-- INPUT follows --

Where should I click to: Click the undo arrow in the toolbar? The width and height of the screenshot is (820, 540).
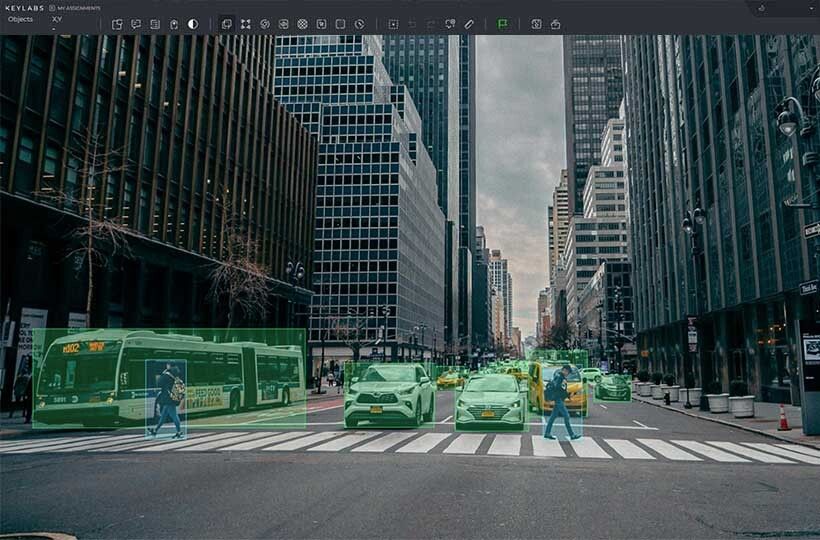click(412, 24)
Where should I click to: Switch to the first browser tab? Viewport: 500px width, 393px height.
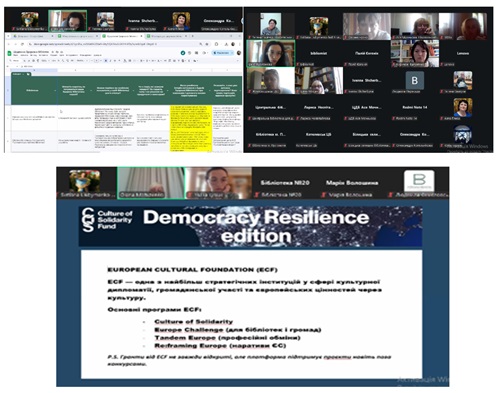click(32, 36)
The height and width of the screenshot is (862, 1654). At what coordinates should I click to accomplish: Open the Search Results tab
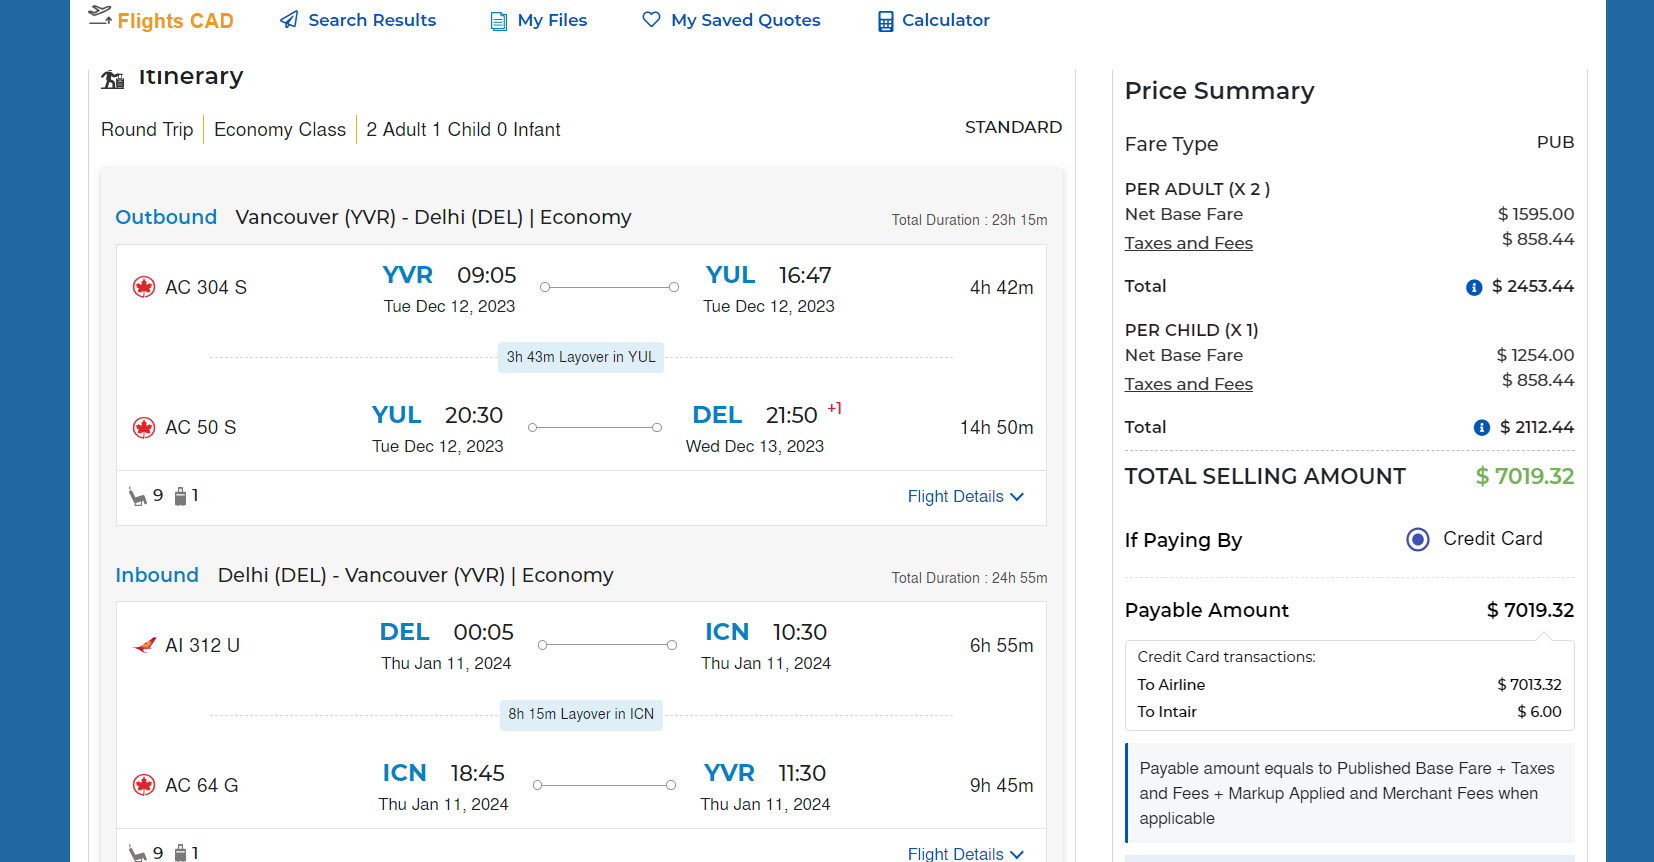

-- INPUT concluded --

*ASSIGNED TASK*
Each entry must be retyped word for word, with every image omitted.

*SOLUTION TO THIS TASK*
Where should I click to: Click the undo arrow in the toolbar? The width and height of the screenshot is (820, 540).
click(412, 24)
Where should I click to: Switch to the first browser tab? Viewport: 500px width, 393px height.
click(32, 36)
The height and width of the screenshot is (862, 1654). At what coordinates should I click to accomplish: Open the Search Results tab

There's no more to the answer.